## WHAT IS BEING ASKED
As an exercise, transcribe the data below in full and exactly, omitting pictures.

(GIVEN DATA)

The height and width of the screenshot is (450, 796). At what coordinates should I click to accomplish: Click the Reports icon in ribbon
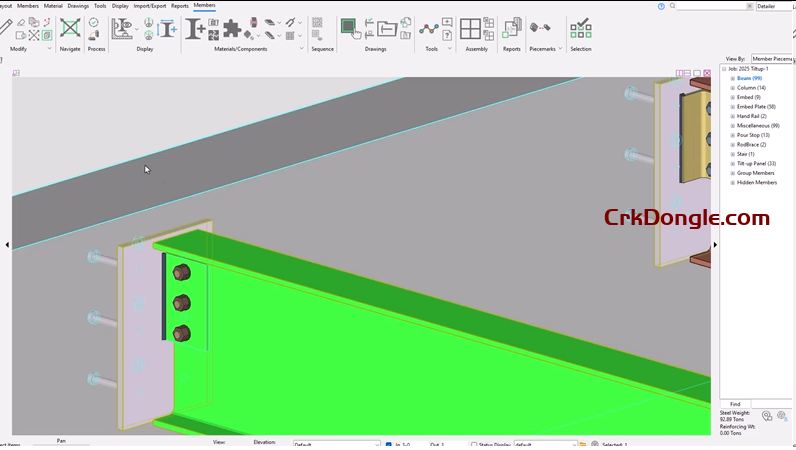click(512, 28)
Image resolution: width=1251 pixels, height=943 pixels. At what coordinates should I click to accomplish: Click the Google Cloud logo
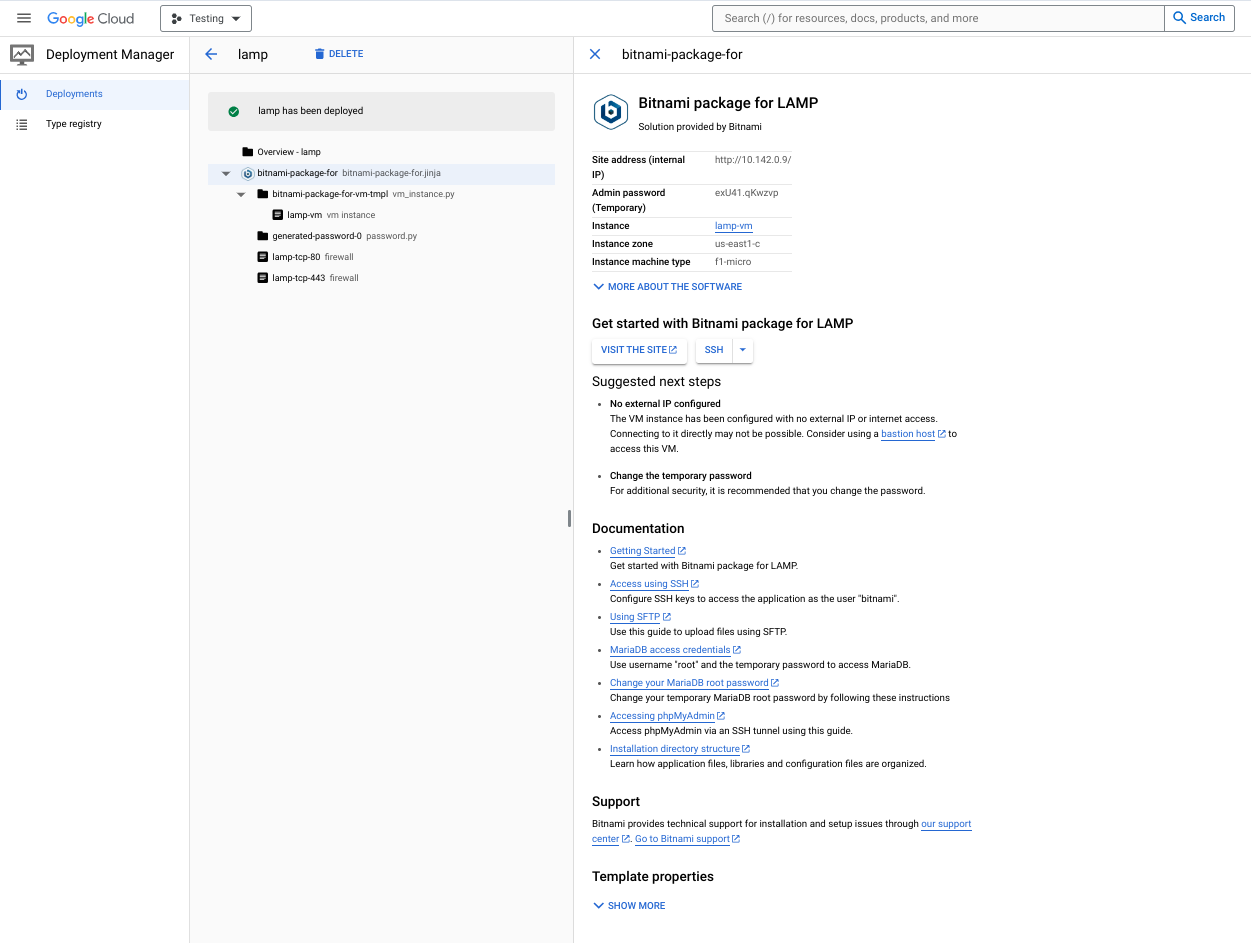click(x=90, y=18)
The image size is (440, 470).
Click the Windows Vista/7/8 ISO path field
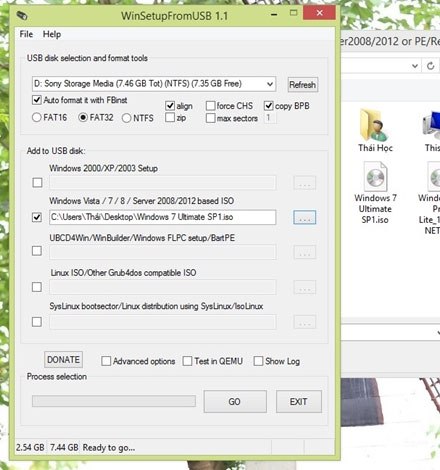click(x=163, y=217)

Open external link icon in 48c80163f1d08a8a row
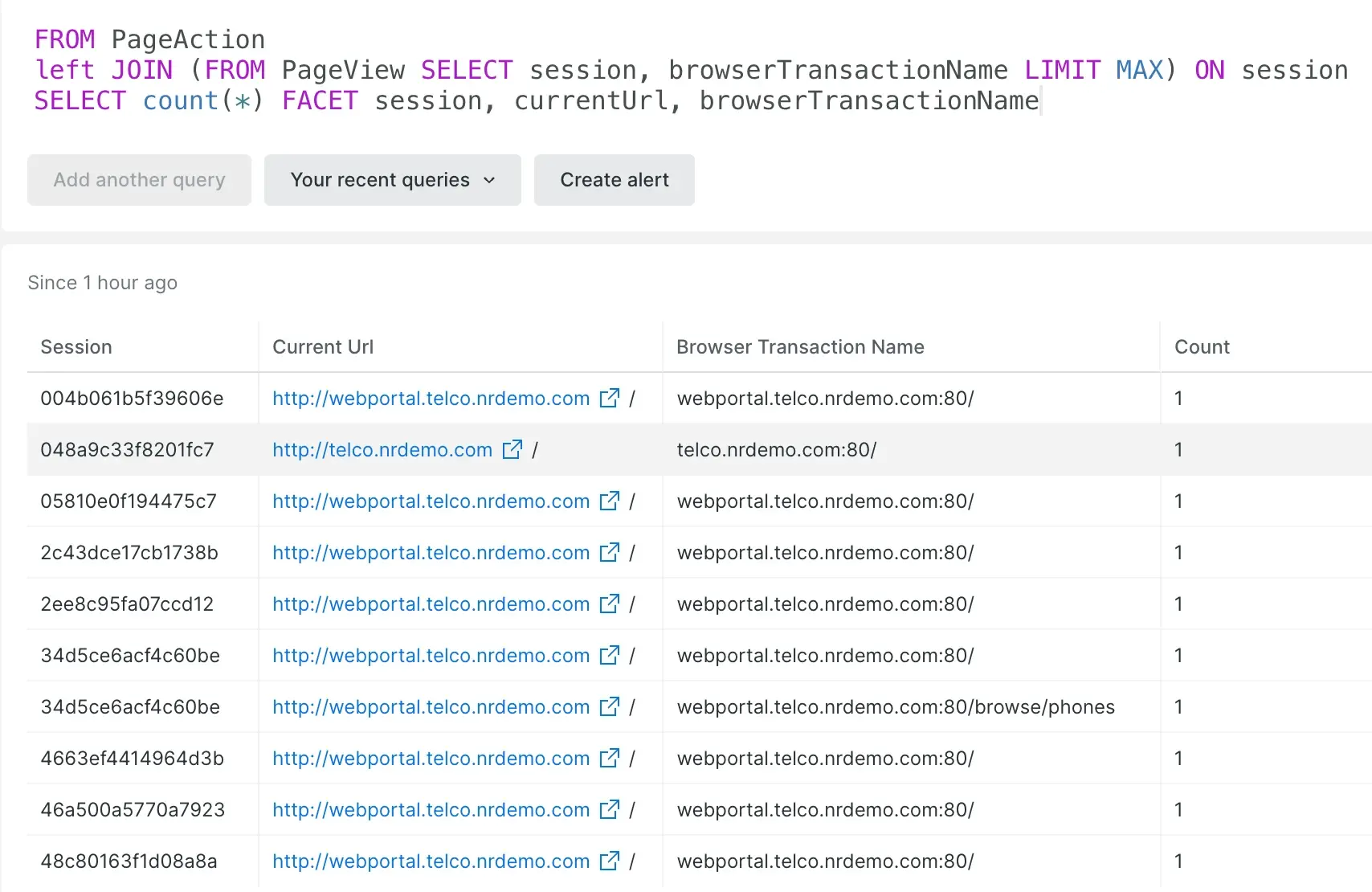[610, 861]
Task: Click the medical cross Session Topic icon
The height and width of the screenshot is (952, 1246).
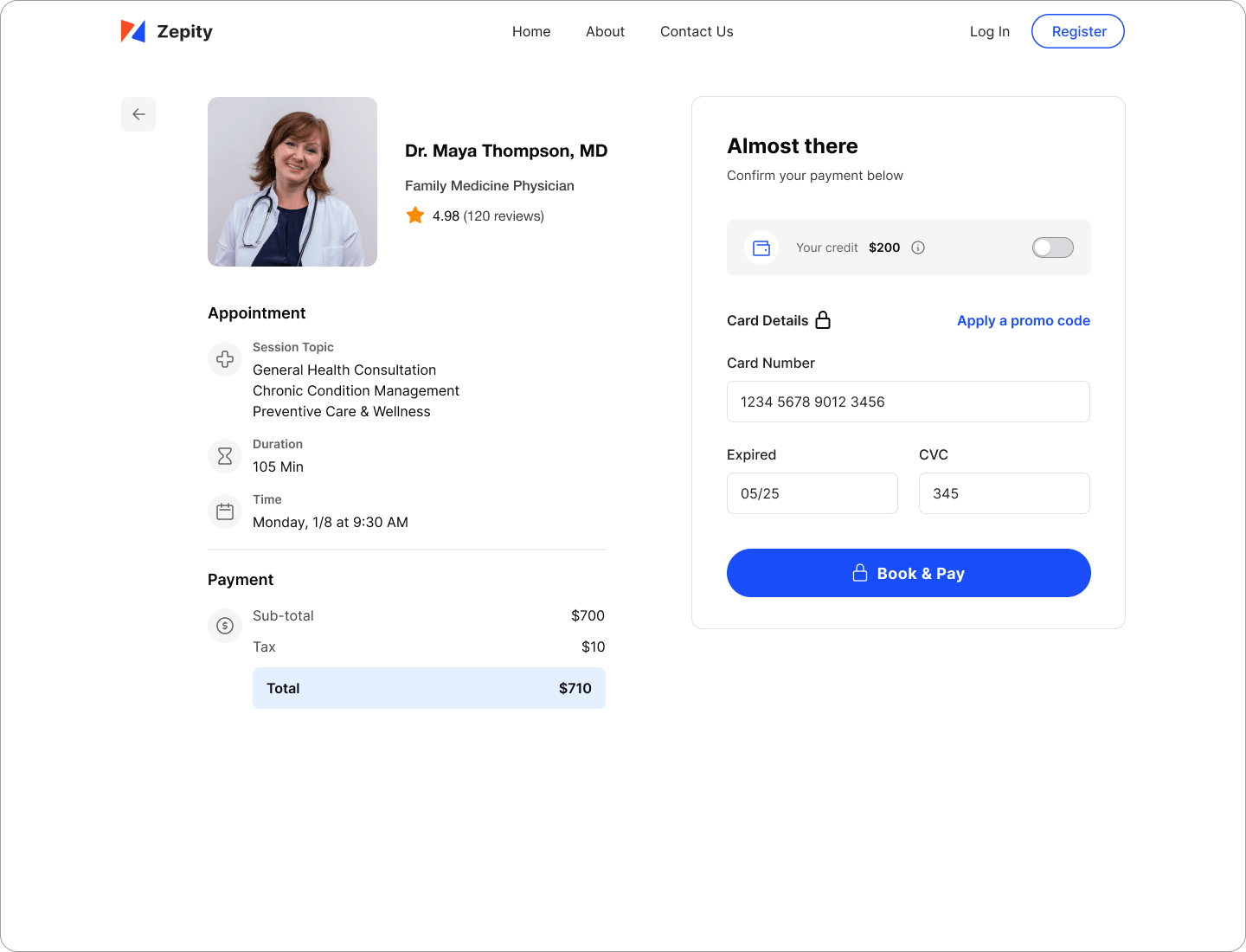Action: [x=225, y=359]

(End GIVEN DATA)

## ANSWER SPACE
The height and width of the screenshot is (450, 796). At what coordinates should I click to accomplish: Click the Reports icon in ribbon
click(512, 28)
Image resolution: width=1251 pixels, height=943 pixels. At what coordinates should I click to accomplish: Click the Google Cloud logo
click(x=90, y=18)
The image size is (440, 470).
Click the Windows Vista/7/8 ISO path field
click(x=163, y=217)

Open external link icon in 48c80163f1d08a8a row
[610, 861]
Task: Click the medical cross Session Topic icon
The height and width of the screenshot is (952, 1246).
Action: [x=225, y=359]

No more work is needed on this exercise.